An Israeli court has upheld a deportation order against regional Director of Human Rights Watch (HRW), Omar Shakir, citing Israel's anti-BDS law.
The Jerusalem District Court yesterday rejected Shakir's appeal against his deportation order, which was issued against him for his alleged support of the Boycott, Divestment and Sanctions (BDS) movement.
Under an Israeli law passed in 2017, any foreigner who "knowingly issues a public call for boycotting Israel" can be prevented from entering the country or obtaining a residency or work visa. This law has been used against a number of high profile activists since its implementation, including Jewish-American activist Ariel Gold and Spanish activist Ana Sanchez Mera who were detained at Israel's Ben Gurion Airport and subsequently deported.

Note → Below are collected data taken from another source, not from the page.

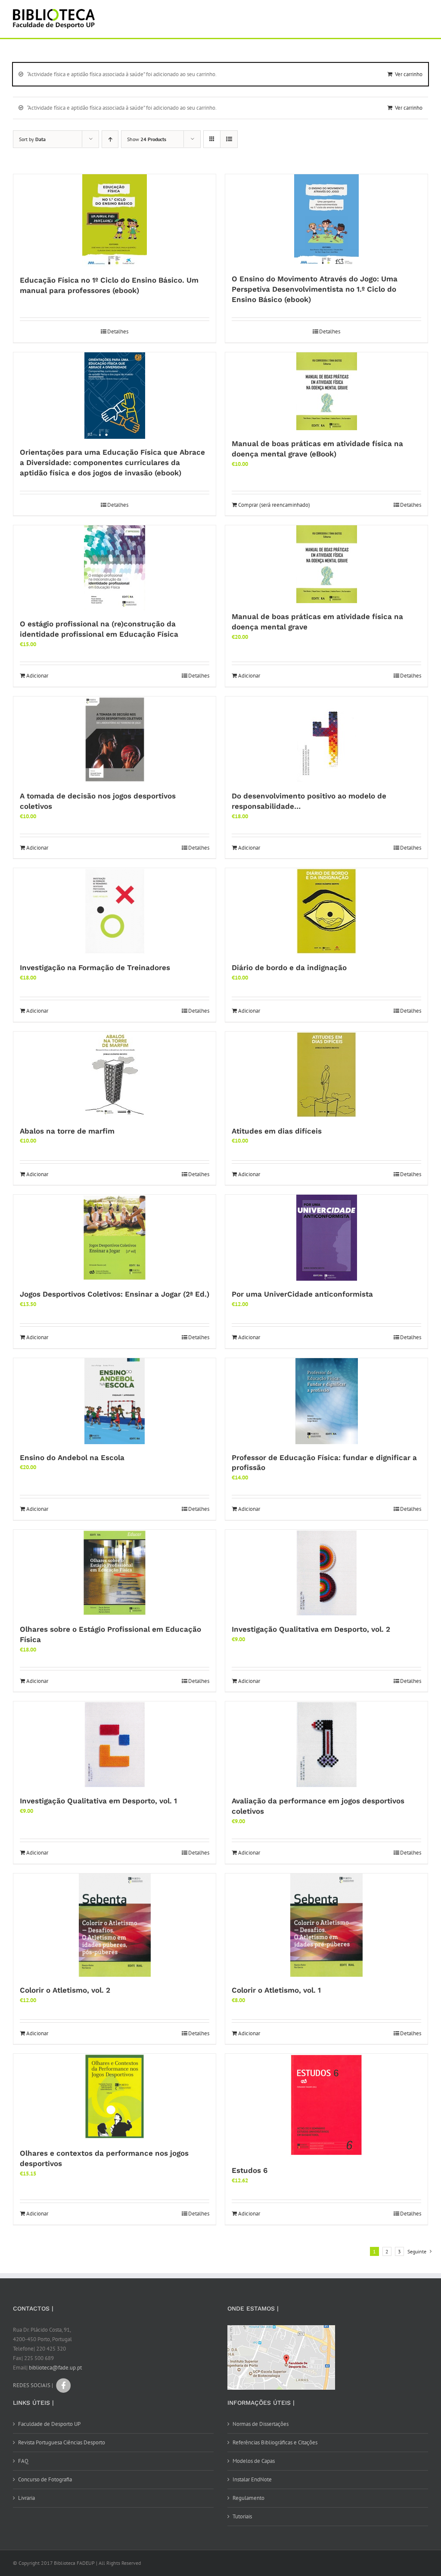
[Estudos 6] (326, 2105)
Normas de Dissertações (261, 2424)
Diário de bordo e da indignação (289, 967)
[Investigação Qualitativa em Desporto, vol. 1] (114, 1744)
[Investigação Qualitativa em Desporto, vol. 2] (326, 1573)
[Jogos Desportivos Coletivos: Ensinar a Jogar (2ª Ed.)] (114, 1238)
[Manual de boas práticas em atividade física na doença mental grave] (326, 564)
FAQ (23, 2461)
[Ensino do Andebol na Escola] (114, 1401)
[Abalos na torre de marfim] (114, 1075)
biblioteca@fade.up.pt (55, 2367)
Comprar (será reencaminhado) (274, 504)
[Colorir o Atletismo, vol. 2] (114, 1925)
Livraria (26, 2498)
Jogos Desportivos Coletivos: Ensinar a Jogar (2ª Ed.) (114, 1294)
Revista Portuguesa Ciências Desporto (61, 2442)
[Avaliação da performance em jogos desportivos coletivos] (326, 1744)
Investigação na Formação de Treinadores (95, 967)
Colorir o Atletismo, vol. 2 (65, 1990)
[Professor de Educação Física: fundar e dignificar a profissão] (326, 1401)
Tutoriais (242, 2516)
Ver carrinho (408, 74)
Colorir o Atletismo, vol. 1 (276, 1990)
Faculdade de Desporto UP (49, 2424)
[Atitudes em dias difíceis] (326, 1075)
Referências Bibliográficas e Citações (275, 2442)
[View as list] (228, 139)
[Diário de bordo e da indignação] (326, 911)
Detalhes (117, 331)
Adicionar (37, 675)
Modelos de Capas (254, 2461)
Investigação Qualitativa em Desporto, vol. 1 (98, 1800)
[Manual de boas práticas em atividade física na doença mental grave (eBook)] (326, 391)
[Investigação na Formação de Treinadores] (114, 911)
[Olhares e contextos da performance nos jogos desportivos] (114, 2097)
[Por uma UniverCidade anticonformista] (326, 1238)
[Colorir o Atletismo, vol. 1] (326, 1925)
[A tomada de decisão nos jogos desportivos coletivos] (114, 739)
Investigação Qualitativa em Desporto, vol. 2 (311, 1629)
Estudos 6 (249, 2170)
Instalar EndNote (252, 2479)
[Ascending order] (110, 139)
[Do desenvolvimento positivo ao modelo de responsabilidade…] (326, 739)
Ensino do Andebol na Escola (72, 1457)
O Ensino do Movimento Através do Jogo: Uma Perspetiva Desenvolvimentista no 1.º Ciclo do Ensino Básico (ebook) (315, 289)
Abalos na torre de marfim (67, 1131)
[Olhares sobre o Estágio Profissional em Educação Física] (114, 1573)
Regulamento (248, 2498)
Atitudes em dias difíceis (277, 1131)
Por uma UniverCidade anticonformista (302, 1294)
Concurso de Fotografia (45, 2479)
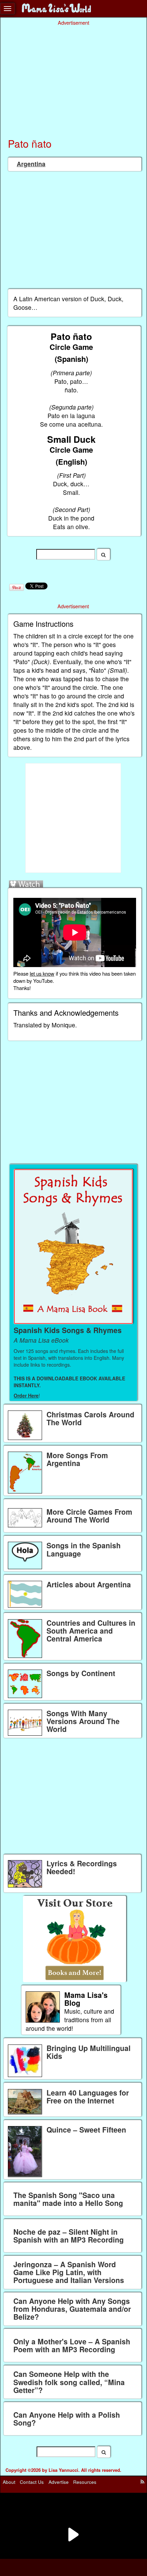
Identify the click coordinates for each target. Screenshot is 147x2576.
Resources (84, 2482)
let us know (42, 973)
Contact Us (32, 2482)
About (9, 2482)
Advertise (59, 2482)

Israel has used this law to wage a two-year campaign against Shakir, a US citizen of Iraqi origin who has worked as HRW's Israel and Palestine director since 2016. Israel claims that, while holding this position, Shakir sought to travel to Bahrain to promote a boycott of Israel at the 2017 International Federation of Association Football (FIFA) conference. It also argues that he previously attempted to establish an organisation calling for the boycott of Israel while studying at Stanford University in the US.

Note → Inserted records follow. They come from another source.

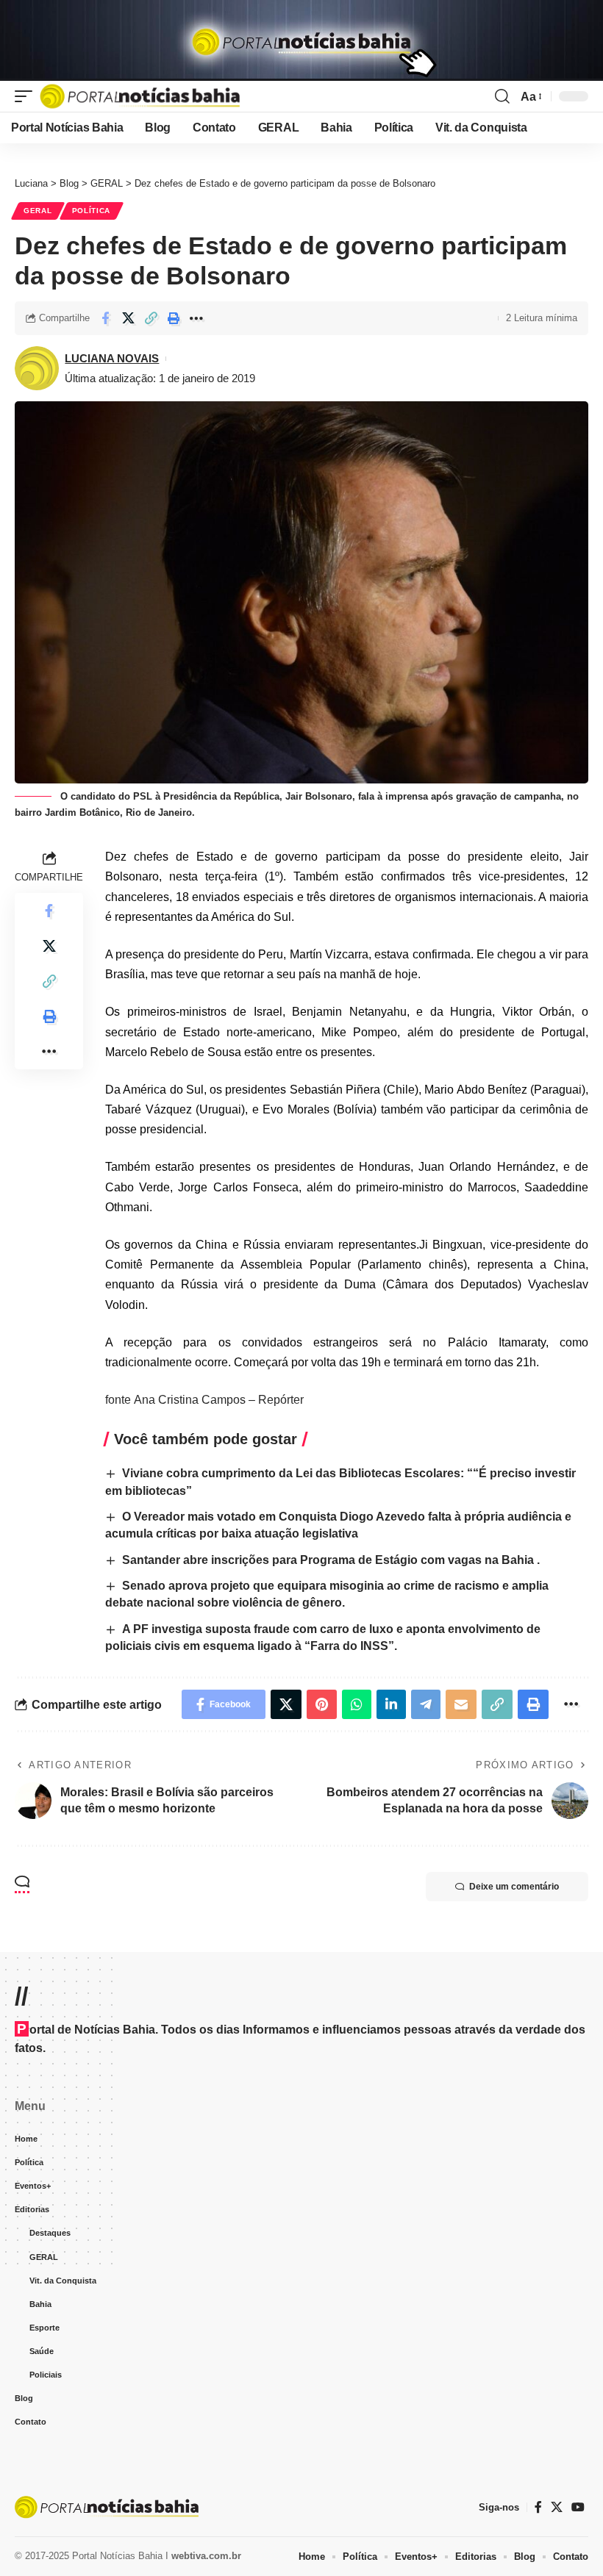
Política (91, 211)
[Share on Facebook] (105, 318)
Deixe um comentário (514, 1886)
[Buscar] (502, 96)
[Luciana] (140, 96)
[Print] (173, 318)
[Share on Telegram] (425, 1704)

In May 2018, Israel's Interior Minister Aryeh Deri issued an order to cancel Shakir's work permit and deport him on the pretext of "his activity against Israel". The Jerusalem court yesterday upheld Deri's order, saying Shakir "continues his actions publicly to advance a boycott against Israel, but it's not on the stages at conferences or in university panels, rather through disseminating his calls to advance a boycott primarily through his Twitter account and by other means".

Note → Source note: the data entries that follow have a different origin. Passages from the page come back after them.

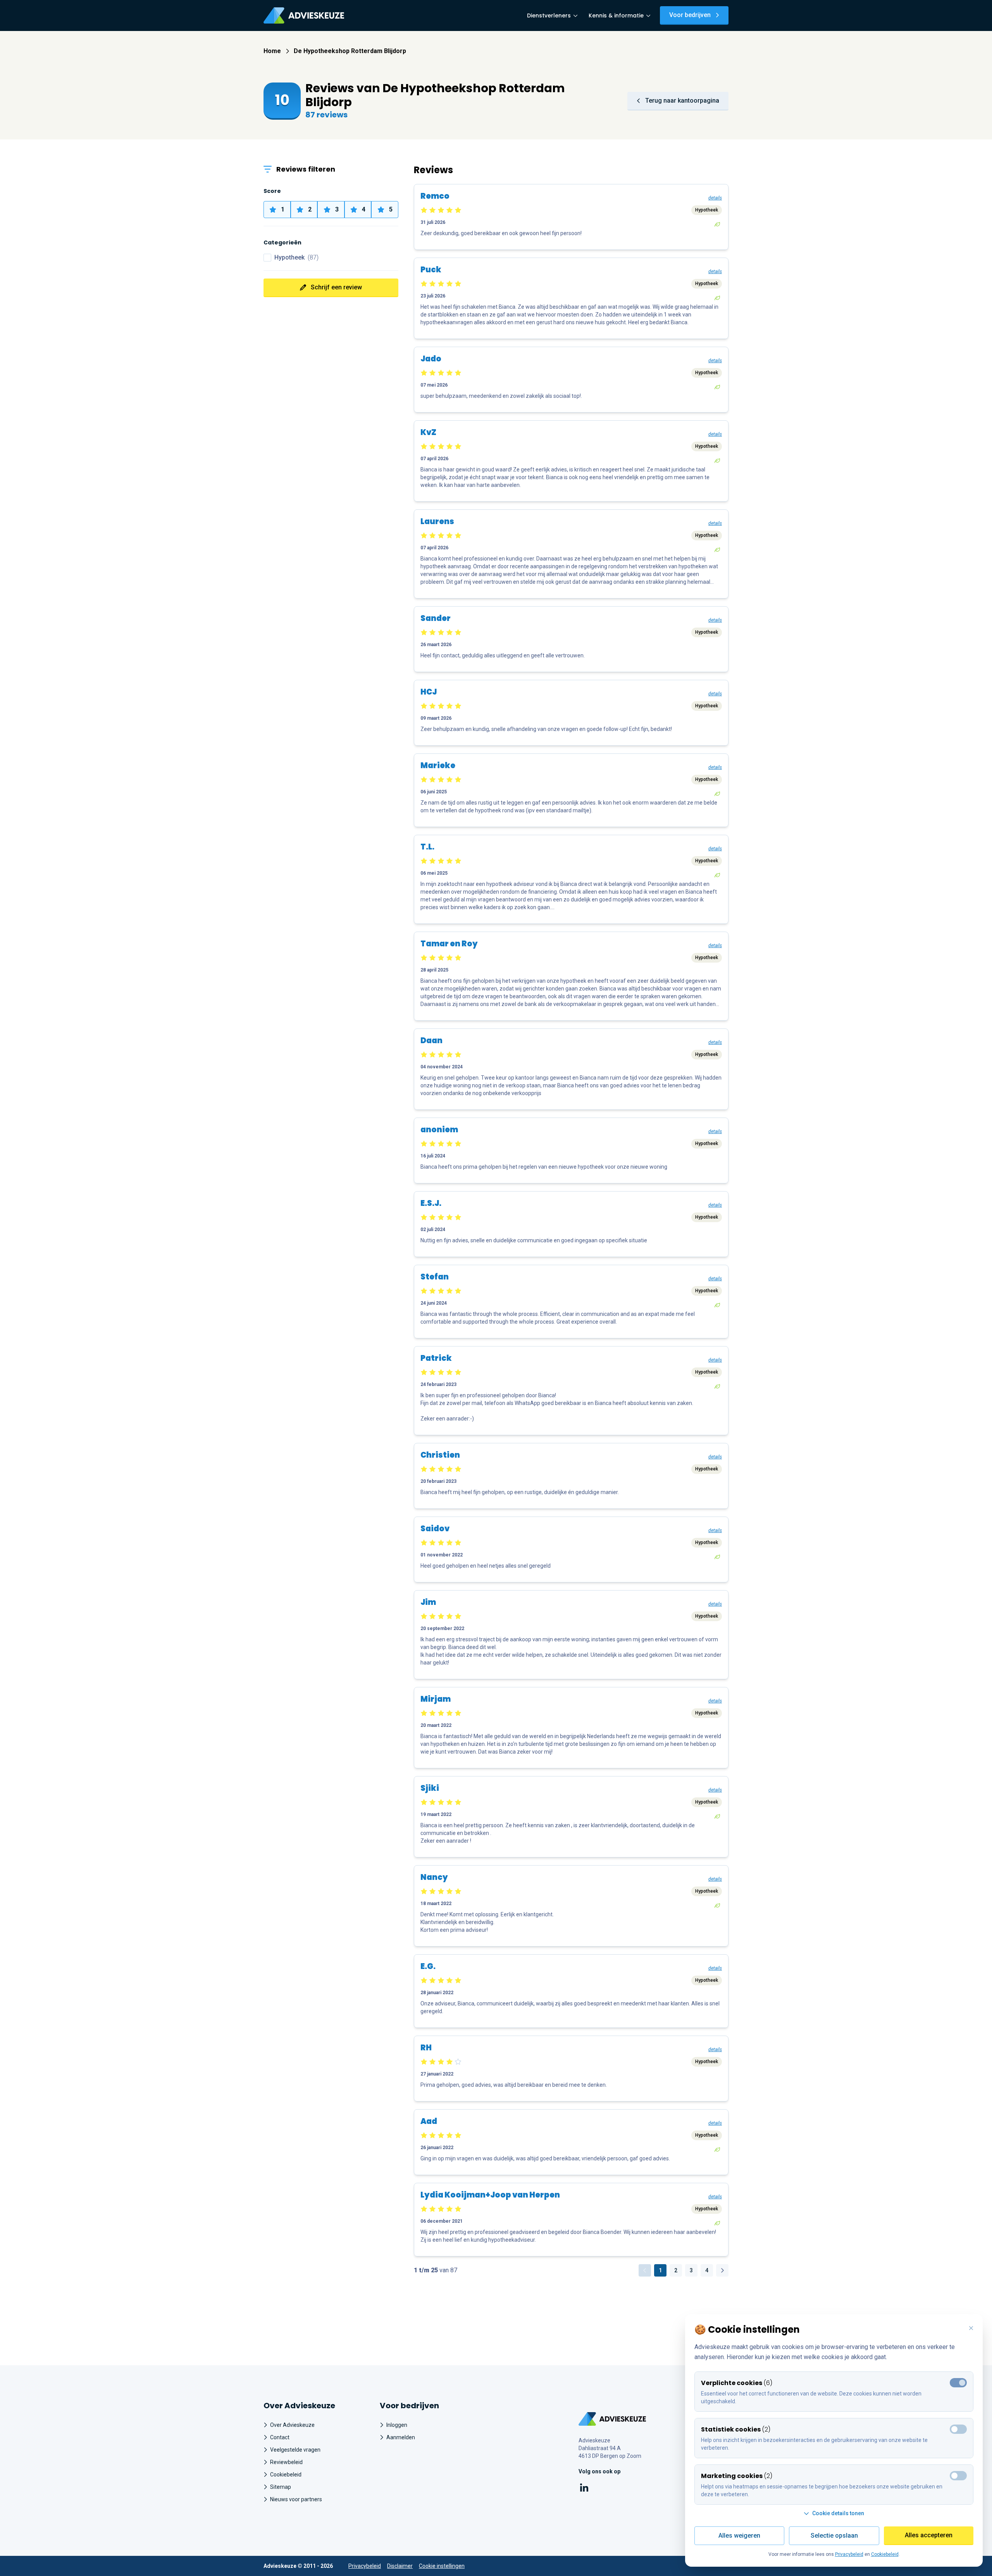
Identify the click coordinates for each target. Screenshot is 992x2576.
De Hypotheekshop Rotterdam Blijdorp (350, 51)
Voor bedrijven (690, 15)
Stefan (434, 1276)
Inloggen (396, 2425)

According to the Times of Israel, the court "cited Shakir's support on Twitter for Airbnb's decision to remove postings from Israeli settlements in the West Bank as an example". Airbnb vowed to de-list properties on illegal Israeli settlements in November, but earlier this month reneged on its decision after infamous legal organisation Shurat HaDin filed a lawsuit against the holiday rental giant.
Though Human Rights Watch protested against the court's decision, saying that it has called only for companies to cease operations in West Bank settlements because they "inherently benefit from and contribute to serious violations of international humanitarian law," the court claims the anti-BDS law also applies to boycotts of "areas under [Israel's] control".
Yesterday's ruling was the first time the anti-BDS law was applied to someone already residing in the country, as opposed to someone trying to enter Israel. HRW has vowed to take the issue to Israel's Supreme Court, with the organisation's Deputy Program Director, Tom Porteous, saying in a statement that the "Israeli authorities should focus on ending their serious human rights abuses rather than muzzling groups reporting on them".
Meanwhile Shakir's lawyer, Michael Sfard, said: "Today's ruling endangers the activities of all the international human rights organisations in Israel and in the occupied [Palestinian] territories […] the court has toed the line with a regime that seeks to silence criticism even at the cost of infringing on society's most important liberties. We will of course appeal."
If unsuccessful, Shakir will be required to leave Israel before 1 May.